Pensando alla relazione di Montale con la letteratura che gli ha dato i natali, è utile tornare al suo manifesto del 1925 Stile e tradizione, pubblicato pochi mesi prima di Ossi di seppia , che rimane una valida guida ai propositi e alle preoccupazioni che hanno segnato la carriera del poeta. In esso Montale discute del «problema comune a tutti noi» della tradizione, che egli concepisce «non come un peso morto di forme, regole e abitudini esteriori, ma come uno spirito interiore, un genio della razza, una consonanza con gli spiriti più duraturi che il nostro Paese ha prodotto» (in questo saggio le figure di riferimento sono chiaramente Leopardi, Manzoni e Foscolo); e dice inoltre che la tradizione è continuata non da chi vuole, ma da chi può.
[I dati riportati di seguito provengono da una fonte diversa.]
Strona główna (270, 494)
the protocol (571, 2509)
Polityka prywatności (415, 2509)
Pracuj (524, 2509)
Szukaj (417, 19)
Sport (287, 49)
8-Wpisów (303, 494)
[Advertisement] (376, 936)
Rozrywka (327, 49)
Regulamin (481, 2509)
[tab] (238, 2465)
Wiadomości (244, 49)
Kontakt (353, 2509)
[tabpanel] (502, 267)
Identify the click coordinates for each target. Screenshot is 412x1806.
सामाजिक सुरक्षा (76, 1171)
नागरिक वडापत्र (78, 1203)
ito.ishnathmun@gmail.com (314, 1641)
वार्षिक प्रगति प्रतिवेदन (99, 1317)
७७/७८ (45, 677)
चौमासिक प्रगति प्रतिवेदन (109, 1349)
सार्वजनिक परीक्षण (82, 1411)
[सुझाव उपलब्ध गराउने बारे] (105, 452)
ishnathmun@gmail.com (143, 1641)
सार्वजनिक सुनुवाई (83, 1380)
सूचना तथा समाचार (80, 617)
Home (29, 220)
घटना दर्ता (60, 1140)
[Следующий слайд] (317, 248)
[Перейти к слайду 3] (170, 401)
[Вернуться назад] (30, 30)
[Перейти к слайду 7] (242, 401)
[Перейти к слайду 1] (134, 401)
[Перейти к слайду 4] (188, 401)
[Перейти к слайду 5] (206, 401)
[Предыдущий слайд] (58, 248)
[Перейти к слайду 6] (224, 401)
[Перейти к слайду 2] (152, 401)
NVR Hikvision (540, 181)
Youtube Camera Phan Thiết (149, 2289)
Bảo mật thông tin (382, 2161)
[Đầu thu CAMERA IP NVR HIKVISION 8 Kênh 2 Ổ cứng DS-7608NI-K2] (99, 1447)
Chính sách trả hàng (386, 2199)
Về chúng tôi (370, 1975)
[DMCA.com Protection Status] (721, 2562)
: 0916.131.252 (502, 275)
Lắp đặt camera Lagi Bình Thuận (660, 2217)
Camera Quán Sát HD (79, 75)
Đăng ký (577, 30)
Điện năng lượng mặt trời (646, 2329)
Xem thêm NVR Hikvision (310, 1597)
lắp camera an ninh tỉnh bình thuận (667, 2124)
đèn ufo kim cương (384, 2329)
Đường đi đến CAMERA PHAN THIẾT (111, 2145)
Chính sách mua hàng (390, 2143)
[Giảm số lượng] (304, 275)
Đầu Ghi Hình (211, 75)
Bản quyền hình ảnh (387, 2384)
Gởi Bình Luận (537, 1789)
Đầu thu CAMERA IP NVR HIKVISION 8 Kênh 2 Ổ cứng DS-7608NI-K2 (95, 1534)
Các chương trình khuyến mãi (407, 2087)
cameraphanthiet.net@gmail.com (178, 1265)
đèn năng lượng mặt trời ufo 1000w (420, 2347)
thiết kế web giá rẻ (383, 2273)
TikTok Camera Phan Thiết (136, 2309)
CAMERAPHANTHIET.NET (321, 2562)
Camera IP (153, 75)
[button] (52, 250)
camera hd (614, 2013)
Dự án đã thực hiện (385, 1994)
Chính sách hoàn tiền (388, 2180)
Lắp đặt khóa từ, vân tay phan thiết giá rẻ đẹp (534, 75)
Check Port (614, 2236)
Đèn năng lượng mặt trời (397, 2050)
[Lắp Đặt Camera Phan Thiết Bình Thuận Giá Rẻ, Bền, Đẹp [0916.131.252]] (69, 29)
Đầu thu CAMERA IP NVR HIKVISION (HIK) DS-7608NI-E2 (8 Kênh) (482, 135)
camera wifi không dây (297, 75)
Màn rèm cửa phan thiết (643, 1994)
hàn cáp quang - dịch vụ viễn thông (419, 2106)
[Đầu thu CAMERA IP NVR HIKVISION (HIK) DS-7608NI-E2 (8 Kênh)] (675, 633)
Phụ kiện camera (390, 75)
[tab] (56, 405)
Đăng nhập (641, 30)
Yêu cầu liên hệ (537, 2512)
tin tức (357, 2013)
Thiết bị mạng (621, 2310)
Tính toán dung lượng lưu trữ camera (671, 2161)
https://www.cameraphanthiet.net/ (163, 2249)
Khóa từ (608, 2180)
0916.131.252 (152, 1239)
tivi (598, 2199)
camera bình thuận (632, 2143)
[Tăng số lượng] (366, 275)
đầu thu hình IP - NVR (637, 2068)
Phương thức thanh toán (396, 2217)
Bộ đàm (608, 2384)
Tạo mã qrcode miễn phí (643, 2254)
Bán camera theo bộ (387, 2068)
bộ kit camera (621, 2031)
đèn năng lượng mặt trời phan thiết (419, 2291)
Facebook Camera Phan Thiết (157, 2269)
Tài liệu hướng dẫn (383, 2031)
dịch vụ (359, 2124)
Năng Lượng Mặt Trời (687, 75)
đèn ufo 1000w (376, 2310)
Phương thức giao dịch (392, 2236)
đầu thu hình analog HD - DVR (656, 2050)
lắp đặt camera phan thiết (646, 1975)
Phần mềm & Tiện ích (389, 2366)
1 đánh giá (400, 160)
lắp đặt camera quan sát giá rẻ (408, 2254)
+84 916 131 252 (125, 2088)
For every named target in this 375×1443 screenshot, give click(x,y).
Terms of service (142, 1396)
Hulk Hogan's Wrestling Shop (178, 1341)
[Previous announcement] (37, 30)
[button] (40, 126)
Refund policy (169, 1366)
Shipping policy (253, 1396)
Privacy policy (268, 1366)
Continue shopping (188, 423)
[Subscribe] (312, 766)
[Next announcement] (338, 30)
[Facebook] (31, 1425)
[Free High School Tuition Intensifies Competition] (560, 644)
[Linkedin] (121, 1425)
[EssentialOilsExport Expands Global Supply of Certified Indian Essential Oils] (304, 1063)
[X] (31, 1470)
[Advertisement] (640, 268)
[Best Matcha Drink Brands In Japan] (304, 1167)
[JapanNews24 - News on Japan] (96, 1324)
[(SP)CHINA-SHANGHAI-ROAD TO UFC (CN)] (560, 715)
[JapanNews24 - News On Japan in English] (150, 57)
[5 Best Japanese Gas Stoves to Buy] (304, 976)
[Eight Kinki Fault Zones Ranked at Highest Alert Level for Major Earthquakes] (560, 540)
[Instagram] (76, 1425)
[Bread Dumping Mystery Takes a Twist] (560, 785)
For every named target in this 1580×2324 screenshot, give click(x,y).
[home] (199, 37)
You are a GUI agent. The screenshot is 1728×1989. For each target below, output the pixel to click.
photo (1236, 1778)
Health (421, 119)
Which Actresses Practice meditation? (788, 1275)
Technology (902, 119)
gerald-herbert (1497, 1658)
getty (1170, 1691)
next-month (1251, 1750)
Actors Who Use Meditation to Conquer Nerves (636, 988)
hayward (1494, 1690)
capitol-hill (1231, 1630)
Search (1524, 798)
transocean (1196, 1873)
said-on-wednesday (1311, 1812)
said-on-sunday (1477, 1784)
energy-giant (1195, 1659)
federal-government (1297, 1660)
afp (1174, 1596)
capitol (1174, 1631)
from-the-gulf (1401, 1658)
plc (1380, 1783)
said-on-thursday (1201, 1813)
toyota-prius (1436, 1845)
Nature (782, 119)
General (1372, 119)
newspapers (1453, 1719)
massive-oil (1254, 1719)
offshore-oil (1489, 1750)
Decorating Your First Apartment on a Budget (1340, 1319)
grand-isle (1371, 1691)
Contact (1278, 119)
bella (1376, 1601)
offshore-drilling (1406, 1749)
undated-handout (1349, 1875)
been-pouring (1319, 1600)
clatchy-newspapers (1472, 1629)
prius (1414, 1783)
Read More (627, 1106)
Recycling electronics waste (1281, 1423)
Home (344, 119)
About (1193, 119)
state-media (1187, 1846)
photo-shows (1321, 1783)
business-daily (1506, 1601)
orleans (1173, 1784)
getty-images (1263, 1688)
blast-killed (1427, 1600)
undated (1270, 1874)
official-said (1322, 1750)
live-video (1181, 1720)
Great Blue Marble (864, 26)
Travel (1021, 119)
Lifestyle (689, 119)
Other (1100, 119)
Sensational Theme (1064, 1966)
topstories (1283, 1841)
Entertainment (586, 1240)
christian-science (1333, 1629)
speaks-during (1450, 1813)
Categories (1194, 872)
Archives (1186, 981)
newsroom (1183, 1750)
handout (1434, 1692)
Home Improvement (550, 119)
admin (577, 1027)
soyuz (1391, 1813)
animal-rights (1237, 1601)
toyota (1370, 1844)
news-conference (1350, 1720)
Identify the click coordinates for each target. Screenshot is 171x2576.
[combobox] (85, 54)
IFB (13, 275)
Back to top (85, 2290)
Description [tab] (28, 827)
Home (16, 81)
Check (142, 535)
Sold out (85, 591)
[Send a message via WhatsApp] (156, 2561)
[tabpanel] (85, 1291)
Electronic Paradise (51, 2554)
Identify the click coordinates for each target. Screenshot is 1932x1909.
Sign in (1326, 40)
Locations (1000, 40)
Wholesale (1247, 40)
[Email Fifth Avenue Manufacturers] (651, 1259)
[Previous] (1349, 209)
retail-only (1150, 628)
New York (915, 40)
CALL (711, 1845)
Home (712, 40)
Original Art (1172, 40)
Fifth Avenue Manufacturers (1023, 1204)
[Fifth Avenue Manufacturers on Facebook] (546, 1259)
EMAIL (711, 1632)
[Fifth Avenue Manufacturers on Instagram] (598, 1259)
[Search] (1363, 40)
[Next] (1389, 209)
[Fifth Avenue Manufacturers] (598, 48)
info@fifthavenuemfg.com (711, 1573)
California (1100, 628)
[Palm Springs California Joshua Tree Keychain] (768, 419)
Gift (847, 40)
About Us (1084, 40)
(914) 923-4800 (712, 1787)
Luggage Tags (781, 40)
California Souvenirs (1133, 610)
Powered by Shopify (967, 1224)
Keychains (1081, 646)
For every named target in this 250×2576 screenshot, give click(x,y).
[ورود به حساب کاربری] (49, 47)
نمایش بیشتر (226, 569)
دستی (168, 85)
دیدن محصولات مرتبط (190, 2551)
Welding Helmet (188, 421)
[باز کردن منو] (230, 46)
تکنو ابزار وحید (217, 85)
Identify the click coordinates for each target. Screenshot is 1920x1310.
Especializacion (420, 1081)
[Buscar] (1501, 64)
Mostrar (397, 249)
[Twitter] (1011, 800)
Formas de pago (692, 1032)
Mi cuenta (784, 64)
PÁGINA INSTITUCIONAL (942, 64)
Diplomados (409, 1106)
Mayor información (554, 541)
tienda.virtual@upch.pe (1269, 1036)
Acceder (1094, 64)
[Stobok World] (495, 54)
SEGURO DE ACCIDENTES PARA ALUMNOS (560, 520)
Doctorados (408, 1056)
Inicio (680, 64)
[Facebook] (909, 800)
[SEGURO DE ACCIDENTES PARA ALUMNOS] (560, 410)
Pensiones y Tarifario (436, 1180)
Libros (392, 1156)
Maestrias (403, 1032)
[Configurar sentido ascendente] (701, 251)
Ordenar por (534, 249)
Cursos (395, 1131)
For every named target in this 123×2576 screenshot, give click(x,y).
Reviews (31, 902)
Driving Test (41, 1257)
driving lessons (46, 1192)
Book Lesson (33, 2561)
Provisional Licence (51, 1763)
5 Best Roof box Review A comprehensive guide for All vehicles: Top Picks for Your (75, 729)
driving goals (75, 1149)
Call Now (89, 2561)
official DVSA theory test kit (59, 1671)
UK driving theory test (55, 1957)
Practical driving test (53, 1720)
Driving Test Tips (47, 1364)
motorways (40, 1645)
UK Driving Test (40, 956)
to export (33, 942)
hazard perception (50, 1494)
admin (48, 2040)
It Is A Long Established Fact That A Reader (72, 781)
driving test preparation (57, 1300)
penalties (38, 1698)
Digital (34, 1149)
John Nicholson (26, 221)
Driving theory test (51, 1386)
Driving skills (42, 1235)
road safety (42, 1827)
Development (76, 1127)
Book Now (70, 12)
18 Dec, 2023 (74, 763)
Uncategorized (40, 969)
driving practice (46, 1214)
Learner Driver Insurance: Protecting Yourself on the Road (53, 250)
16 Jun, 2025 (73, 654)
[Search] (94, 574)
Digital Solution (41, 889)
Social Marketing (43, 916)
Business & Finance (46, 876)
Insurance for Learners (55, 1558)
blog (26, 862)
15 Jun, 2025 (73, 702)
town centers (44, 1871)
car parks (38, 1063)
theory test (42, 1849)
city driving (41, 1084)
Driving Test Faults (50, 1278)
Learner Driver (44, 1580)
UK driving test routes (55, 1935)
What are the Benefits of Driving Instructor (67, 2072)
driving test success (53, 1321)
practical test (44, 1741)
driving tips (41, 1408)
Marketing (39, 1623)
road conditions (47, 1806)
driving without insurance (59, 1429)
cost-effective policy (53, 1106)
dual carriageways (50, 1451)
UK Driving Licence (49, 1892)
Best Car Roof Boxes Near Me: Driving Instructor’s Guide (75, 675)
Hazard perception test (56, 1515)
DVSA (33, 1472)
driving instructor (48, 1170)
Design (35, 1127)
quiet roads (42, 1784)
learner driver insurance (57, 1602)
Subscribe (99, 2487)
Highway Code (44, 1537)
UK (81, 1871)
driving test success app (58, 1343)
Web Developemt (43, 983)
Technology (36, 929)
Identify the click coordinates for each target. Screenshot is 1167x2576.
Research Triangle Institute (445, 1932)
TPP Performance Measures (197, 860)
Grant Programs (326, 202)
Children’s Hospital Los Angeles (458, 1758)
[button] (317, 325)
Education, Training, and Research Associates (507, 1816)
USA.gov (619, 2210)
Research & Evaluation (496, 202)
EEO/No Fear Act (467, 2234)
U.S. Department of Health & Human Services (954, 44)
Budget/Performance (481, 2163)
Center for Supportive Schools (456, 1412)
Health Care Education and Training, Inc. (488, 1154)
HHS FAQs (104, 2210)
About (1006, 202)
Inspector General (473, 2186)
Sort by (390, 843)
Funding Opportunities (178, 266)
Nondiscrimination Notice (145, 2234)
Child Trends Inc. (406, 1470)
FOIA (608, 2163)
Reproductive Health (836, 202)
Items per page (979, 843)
È in questa luce che l’esperienza poetica di Montale chiede di essere letta. Egli è l’ultimo grande poeta italiano a vedere il suo spirito in sostanziale armonia con quello dei suoi predecessori, a concepire il suo progetto come un venire a patti in grande stile con il passato generatore. Il suo approccio è necessariamente sospetto, eccentrico, spesso parodico e paradossalmente il suo appropriarsi dell’eredità finisce con l’estinguerla, ed è questo il tema della sua disillusa opera tarda. Il fallimento del mythos della lirica italiana equivale per Montale alla fine del mondo che conosceva. Malgrado la ragione, la convinzione e l’esperienza, una piccola quantità di fede – nei sogni, in se stesso, nel potere della poesia – sopravvive in lui; e la sua opera finisce per dare nuova vita proprio al mito che l’ha abbandonato – l’ultimo e più difficile capitolo di una storia che non riesce a morire. Quasi a dispetto di se stesso, alla fine Montale raggiunge la sua grande aspirazione: la poesia italiana ha accolto il suo difficile figlio come l’ultimo – o il più recente – dei classici, e ora attende pazientemente l’uomo o la donna che possa darle nuova vita.

(Traduzione di Maria Sepa)

1896-1981 Vita e opere di un Nobel

Lunedì ricorre il trentennale della morte di Eugenio Montale, che era nato a Genova nel 1896. Nel 1928 andò a Firenze a dirigere il Gabinetto di Vieusseux, che dovette lasciare 10 anni dopo perché non era iscritto al Partito fascista e aveva firmato nel ’25 il manifesto antifascista di Benedetto Croce. Quello stesso anno aveva esordito con la sua prima raccolta poetica, «Ossi di seppia», ma è in ambiente fiorentino che maturano le «Occasioni» e si sviluppa la sua attività di traduttore. Tra il ’40 e il ’43 compone i versi di «Finisterre» che Contini riuscì a far pubblicare a Lugano. Nel 1948 viene assunto al «Corriere». Nel Dopoguerra, pubblica «La bufera e altro» (1956) dove confluiscono le poesie di «Finisterre». Dovrà trascorrere un altro decennio per veder pubblicata «Xenia», che nel 1971 entrerà a far parte della raccolta «Satura». Nel frattempo era diventato senatore a vita e nel 1975 gli venne conferito il premio Nobel. Le sue Opere sono raccolte nei Meridiani Mondadori (nella foto: un’opera di Gianluigi Colin)

L’autore

Jonathan Galassi è presidente e direttore editoriale della casa editrice americana Farrar, Straus & Giroux. Nato a Seattle nel 1949, è autore di due raccolte di versi. A lui si deve la traduzione dell’intero corpus poetico di Eugenio Montale. Per i 30 anni dalla morte del Nobel, la Mondadori ha pubblicato il libro di Maria Luisa Spaziani «Montale e la Volpe» (pp. 114, e 12) e ha riproposto la raccolta del poeta «Le occasioni» (pp. 287, e 17), a cura di Tiziana de Rogatis, con un saggio di Luigi Blasucci e uno scritto di Vittorio Sereni. Da segnalare anche il saggio di Elio Gioanola «Montale» (Jaca Book, pp. 388, e 32).